# [Supplied passage]

Internet TV or linear programmingWhat Does the Future of TV Look Like?
10 May 2023, by Claudia Sewig
Photo: Pixabay/Victoria Regen
Younger generations especially are more inclined to use internet TV, the content of which, however, can be integrated into traditional TV.
Internet TV and linear TV—both are here to stay, according to Prof. Dr. Joan Kristin Bleicher. The TV expert has just published a new book on the history of internet TV and explains the strategies traditional TV is now pursuing, the dangers posed by AI, and what schools should do.
“Traditional TV is in a period of transition. A new competitor that integrates all of TV’s previous media poses huge challenges,” explains Prof. Joan Bleicher, managing director of the Institute of Media and Communications at Universität Hamburg. “There are, of course, many prognoses about the death of traditional TV, but in my view, it will exist alongside internet TV, with a different focus.”
Internet TV, says Bleicher, integrates both traditional TV formats as well as its own range of moving images; in the various areas of international research on the topic, the blanket term “internet TV” has been agreed upon to summarize the diverse range of moving images offered by the internet. “This includes, among other things, video-stream providers such as Netflix, video platforms such as YouTube, and diverse video phenomena on social media. And this all, of course, competes with traditional TV. Stations need to think about how they are going to respond,” says the Universität Hamburg media expert.

# [Supplied information]
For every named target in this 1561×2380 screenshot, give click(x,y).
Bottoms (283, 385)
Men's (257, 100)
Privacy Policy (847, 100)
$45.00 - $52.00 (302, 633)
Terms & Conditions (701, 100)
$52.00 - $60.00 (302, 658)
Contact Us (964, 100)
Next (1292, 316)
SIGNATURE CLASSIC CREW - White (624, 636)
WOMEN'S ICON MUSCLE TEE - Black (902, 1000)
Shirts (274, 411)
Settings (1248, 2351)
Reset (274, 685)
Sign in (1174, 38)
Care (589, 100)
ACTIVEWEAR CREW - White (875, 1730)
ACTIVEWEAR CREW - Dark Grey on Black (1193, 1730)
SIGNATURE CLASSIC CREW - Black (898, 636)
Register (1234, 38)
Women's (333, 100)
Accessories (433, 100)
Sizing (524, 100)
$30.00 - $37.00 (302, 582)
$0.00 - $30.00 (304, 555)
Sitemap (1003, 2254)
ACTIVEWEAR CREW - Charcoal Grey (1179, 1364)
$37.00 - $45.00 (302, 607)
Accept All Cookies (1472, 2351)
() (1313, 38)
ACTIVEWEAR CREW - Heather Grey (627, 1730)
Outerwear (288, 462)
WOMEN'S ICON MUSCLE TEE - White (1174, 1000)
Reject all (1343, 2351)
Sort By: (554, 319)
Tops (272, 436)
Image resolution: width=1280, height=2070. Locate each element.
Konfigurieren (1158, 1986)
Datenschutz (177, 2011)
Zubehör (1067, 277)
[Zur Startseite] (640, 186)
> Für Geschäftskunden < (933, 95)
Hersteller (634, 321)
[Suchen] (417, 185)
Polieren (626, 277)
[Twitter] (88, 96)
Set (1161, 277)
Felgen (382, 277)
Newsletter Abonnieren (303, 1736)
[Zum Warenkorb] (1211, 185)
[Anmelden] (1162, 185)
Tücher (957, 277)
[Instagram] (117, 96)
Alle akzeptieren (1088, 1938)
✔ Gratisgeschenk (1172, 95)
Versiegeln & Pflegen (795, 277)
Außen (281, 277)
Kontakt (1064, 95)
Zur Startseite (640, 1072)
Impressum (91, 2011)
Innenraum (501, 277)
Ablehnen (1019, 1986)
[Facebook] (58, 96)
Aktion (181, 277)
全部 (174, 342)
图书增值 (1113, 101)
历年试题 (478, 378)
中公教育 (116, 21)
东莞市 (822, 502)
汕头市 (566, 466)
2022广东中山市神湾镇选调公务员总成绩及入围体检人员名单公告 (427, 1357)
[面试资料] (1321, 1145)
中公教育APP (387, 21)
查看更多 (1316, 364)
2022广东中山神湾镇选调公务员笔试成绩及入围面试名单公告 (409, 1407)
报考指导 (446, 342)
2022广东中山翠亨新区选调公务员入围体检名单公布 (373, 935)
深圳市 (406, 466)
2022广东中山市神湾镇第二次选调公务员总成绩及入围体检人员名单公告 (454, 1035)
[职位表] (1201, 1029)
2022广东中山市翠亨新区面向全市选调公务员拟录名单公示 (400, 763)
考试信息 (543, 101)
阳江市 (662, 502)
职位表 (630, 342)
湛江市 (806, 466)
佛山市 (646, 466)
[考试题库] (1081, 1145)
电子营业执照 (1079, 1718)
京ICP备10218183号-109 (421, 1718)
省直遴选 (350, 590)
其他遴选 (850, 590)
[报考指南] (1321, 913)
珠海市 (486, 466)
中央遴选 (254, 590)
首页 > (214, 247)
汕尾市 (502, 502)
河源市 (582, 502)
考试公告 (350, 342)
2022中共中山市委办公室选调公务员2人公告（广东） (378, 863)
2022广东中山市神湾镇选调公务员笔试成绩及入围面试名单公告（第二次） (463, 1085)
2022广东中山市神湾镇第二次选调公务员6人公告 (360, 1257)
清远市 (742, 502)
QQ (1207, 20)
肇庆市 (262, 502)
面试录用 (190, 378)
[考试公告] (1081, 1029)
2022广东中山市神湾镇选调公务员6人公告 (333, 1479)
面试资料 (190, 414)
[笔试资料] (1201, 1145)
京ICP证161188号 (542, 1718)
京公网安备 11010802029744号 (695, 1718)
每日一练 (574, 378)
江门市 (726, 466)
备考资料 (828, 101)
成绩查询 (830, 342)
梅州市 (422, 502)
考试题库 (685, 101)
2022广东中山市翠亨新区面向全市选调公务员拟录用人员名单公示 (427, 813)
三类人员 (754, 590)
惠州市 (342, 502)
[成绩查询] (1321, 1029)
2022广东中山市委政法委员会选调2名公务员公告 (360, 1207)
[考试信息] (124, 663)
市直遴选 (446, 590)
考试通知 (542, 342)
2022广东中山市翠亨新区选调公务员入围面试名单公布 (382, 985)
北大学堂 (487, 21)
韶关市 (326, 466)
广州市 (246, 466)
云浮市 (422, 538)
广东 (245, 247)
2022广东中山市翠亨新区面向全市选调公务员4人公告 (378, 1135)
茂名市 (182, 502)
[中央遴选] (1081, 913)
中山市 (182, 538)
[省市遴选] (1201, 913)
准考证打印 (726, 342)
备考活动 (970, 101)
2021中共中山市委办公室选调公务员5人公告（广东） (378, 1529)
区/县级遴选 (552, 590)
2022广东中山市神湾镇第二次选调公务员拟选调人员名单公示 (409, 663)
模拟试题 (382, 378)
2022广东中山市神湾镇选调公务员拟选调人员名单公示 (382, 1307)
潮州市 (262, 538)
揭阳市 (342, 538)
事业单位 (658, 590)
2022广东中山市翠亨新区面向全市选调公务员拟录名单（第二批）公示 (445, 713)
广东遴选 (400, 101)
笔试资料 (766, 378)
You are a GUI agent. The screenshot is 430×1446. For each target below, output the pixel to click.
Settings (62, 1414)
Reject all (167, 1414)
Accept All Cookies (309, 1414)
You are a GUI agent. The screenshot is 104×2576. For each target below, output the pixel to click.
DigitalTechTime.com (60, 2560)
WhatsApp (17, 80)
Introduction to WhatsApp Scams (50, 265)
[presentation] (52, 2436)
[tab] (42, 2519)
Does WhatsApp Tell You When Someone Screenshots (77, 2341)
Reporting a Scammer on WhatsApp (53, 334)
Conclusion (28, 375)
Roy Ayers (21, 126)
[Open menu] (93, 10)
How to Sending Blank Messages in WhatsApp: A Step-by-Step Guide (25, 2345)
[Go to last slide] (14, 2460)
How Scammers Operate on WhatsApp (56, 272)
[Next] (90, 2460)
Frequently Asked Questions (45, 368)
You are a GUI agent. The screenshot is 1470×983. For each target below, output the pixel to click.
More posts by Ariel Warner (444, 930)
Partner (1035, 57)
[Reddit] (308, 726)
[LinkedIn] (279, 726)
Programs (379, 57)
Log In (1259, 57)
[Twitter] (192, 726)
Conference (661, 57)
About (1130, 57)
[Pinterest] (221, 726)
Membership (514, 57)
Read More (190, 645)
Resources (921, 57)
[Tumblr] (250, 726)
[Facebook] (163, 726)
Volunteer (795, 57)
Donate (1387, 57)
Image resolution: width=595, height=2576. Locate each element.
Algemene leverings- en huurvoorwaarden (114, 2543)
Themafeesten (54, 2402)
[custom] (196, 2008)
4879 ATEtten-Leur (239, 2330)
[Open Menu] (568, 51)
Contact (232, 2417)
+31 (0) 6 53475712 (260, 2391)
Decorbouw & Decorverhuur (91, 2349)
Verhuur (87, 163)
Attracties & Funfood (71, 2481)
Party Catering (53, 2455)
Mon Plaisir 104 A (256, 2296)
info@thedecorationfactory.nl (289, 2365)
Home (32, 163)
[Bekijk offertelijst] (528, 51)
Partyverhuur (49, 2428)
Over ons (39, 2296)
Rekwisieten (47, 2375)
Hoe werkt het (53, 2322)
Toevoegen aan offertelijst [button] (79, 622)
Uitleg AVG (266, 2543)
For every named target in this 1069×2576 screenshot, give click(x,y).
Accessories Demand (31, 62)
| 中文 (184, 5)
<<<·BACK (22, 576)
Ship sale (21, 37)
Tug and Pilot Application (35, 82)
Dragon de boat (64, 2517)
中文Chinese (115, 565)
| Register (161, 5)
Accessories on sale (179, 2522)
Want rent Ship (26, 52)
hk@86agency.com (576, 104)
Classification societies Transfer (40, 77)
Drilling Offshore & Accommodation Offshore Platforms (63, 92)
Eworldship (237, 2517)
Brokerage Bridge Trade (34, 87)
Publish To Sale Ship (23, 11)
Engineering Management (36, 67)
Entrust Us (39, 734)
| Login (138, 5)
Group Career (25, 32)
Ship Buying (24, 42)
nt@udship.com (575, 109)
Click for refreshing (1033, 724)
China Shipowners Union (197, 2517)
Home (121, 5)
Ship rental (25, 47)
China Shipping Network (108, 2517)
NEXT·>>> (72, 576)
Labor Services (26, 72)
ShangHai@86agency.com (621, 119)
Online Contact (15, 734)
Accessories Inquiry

# [Action item]
Repeat the stretch of the internet TV article from "Internet TV or" through "into traditional TV.", copying it word for word.

# [The answer]
Internet TV or linear programmingWhat Does the Future of TV Look Like?
10 May 2023, by Claudia Sewig
Photo: Pixabay/Victoria Regen
Younger generations especially are more inclined to use internet TV, the content of which, however, can be integrated into traditional TV.